Katiza Themba Cebekhulu (born 12 February 1970) is a South African national known for his involvement with the Mandela United Football Club and his claims regarding the 1988 murder of Stompie Seipei. He has been living in the United Kingdom on asylum, citing fears for his safety in South Africa.

He testified in the 1991 trial of Winnie Mandela and implicated Winnie Madikizela-Mandela in Seipei’s killing, a claim that remains controversial. After this, Cebekhulu was lured to Zambia by the African National Congress (ANC) where he was imprisoned under unclear circumstances, and after his release in 1997, he sought asylum in the United Kingdom, where he currently resides. He also testified before the Truth and Reconciliation Commission (TRC) and further implicated Madikizela-Mandela in ordering several murders committed during vigilantism in Soweto in the 1980s by the Mandela United

==Early life==
Katiza Themba Cebekhulu was born in KwaZulu-Natal, South Africa, on 12 February 1970 during a time of intense political violence between the ANC and the Inkatha Freedom Party (IFP). He grew up in poverty, and in 1988, he left his home for Johannesburg in search of a better life. However, his time in Johannesburg led him into the sphere of Winnie Madikizela-Mandela and the Mandela United Football Club, a controversial group that functioned as Madikizela-Mandela's personal security detail and engaged in Soweto vigilantism, led by Jerry Richardson.
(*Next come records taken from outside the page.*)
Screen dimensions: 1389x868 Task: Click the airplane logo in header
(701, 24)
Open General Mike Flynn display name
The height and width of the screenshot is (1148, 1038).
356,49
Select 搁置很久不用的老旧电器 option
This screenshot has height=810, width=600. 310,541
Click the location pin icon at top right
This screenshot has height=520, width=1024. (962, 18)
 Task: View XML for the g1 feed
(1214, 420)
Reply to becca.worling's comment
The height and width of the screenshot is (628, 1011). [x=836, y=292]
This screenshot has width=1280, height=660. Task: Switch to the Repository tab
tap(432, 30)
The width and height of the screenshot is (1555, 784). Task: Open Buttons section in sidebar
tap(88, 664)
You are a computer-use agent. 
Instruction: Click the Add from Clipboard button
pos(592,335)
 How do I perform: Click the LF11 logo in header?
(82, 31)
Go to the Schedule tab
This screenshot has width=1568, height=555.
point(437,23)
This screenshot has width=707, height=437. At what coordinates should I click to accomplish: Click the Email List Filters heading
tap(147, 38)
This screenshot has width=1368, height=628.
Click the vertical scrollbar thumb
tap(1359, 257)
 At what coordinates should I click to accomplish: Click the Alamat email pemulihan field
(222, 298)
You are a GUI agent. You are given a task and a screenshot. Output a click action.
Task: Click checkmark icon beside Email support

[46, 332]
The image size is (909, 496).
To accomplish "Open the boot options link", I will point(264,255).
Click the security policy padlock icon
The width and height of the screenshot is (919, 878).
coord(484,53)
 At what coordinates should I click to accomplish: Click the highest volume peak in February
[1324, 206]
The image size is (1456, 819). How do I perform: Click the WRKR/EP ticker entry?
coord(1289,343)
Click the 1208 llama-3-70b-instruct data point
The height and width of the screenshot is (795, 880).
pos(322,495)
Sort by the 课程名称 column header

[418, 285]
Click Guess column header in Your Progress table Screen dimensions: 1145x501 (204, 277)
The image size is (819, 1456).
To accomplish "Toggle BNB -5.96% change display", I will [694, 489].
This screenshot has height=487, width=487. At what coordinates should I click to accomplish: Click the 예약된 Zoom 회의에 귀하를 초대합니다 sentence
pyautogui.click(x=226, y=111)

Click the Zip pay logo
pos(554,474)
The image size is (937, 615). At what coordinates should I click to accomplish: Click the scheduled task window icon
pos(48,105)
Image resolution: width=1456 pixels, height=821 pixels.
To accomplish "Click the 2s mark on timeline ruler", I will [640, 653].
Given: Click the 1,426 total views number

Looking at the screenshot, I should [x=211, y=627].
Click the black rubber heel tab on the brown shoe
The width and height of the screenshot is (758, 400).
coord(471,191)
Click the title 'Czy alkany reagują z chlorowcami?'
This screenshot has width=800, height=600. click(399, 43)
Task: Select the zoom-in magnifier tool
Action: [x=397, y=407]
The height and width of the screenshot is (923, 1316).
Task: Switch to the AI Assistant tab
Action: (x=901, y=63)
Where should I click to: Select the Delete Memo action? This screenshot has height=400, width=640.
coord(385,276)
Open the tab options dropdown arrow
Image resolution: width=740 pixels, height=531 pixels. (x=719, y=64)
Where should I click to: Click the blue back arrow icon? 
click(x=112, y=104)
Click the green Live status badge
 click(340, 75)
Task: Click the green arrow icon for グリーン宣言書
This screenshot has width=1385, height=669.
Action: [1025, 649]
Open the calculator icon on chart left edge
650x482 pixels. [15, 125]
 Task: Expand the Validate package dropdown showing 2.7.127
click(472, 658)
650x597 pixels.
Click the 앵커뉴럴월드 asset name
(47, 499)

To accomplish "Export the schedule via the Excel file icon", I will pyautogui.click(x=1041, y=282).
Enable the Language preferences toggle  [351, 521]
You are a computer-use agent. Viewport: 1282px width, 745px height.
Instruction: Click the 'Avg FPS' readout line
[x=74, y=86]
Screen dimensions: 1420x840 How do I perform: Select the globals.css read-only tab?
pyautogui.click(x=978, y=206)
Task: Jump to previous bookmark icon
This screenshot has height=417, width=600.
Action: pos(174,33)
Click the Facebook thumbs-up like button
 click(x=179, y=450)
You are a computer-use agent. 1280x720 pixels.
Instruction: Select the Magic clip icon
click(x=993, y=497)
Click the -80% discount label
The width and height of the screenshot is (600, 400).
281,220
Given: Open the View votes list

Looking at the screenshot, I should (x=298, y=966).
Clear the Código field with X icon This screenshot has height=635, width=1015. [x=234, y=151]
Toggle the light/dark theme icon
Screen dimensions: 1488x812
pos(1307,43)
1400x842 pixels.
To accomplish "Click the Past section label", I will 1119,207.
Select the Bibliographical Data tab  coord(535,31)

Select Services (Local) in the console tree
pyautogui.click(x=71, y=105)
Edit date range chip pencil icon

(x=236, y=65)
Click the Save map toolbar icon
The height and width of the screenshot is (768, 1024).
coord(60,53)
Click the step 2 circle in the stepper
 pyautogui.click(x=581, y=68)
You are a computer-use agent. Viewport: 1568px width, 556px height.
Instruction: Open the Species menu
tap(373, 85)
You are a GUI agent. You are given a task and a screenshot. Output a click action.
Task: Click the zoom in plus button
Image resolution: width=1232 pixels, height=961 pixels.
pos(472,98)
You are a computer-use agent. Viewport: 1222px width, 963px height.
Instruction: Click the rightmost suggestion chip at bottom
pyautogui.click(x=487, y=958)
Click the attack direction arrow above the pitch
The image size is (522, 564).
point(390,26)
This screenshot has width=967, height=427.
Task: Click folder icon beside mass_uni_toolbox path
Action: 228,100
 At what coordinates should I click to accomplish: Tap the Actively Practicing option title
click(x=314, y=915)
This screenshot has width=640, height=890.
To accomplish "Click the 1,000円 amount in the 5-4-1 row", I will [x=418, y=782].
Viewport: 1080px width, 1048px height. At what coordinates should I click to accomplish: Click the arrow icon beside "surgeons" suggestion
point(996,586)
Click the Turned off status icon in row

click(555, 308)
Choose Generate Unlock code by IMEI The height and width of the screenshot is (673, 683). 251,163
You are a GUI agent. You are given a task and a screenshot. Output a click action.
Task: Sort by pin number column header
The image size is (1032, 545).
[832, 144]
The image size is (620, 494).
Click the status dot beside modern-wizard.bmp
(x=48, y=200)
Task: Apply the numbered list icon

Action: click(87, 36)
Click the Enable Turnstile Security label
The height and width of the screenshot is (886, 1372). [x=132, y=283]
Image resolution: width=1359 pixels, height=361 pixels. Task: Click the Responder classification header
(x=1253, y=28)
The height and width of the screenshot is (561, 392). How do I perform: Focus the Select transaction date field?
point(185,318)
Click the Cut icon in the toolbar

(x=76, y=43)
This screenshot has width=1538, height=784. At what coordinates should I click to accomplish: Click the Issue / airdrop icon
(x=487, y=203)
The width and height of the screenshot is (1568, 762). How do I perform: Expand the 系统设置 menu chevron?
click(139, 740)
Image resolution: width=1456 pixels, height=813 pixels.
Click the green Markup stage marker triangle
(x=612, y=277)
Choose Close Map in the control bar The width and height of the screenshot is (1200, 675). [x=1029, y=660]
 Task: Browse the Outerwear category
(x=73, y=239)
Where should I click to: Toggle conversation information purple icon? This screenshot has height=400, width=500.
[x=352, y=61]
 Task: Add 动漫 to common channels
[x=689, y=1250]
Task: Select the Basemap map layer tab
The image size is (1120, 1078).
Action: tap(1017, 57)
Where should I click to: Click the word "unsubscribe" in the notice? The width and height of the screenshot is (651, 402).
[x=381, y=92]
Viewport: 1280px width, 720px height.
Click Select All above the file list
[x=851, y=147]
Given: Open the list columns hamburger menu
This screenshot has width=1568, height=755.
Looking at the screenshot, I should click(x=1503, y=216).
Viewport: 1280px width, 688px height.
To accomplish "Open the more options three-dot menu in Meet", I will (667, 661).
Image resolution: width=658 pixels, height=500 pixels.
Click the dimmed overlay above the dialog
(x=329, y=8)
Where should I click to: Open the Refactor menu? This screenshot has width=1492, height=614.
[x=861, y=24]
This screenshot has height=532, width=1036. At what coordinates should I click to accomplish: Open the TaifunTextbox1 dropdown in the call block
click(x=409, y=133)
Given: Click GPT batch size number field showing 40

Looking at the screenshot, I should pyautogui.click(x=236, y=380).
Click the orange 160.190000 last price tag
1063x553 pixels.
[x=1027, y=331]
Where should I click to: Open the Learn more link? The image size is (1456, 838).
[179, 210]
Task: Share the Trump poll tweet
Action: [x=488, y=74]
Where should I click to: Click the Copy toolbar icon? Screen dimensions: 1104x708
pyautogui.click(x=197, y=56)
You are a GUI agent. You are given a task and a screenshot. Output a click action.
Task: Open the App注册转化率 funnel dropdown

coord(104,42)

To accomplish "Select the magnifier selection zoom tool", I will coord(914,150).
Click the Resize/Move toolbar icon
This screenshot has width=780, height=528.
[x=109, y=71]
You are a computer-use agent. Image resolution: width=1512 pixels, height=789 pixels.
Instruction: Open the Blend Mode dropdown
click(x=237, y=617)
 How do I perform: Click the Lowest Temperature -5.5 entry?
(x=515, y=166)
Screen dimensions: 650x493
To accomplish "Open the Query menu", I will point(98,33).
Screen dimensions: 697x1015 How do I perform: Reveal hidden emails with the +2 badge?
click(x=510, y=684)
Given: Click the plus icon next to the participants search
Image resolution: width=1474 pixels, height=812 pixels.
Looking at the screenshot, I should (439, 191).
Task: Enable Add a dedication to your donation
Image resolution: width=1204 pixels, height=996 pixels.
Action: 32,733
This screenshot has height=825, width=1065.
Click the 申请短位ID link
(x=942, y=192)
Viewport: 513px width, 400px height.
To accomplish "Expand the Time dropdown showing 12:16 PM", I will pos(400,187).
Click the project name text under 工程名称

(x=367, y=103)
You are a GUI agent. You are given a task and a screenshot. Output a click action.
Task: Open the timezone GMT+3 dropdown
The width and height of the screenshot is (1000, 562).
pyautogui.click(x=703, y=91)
==Involvement with the Mandela United Football Club==
Upon arriving in Soweto, Cebekhulu became associated with the Mandela United Football Club and lived on the property of Madikizela-Mandela. According to his testimony, he witnessed several violent incidents involving the club, including the assault and abduction of young activists, like Stompie Seipei. In his testimony before the Truth and Reconciliation Commission (TRC) in 1997, Cebekhulu claimed that he saw Madikizela-Mandela personally stab Stompie Seipei in December 1988. Seipei, a 14-year-old activist, had been accused of being a police informant and was taken from the Soweto manse of Methodist minister Paul Verryn. Cebekhulu stated that he witnessed Madikizela-Mandela, alongside club "coach" Jerry Richardson and others, brutally beat Seipei before ultimately killing him. He also claimed that Seipei was accused of having inappropriate relations with a white man, which reportedly provoked Madikizela-Mandela’s wrath.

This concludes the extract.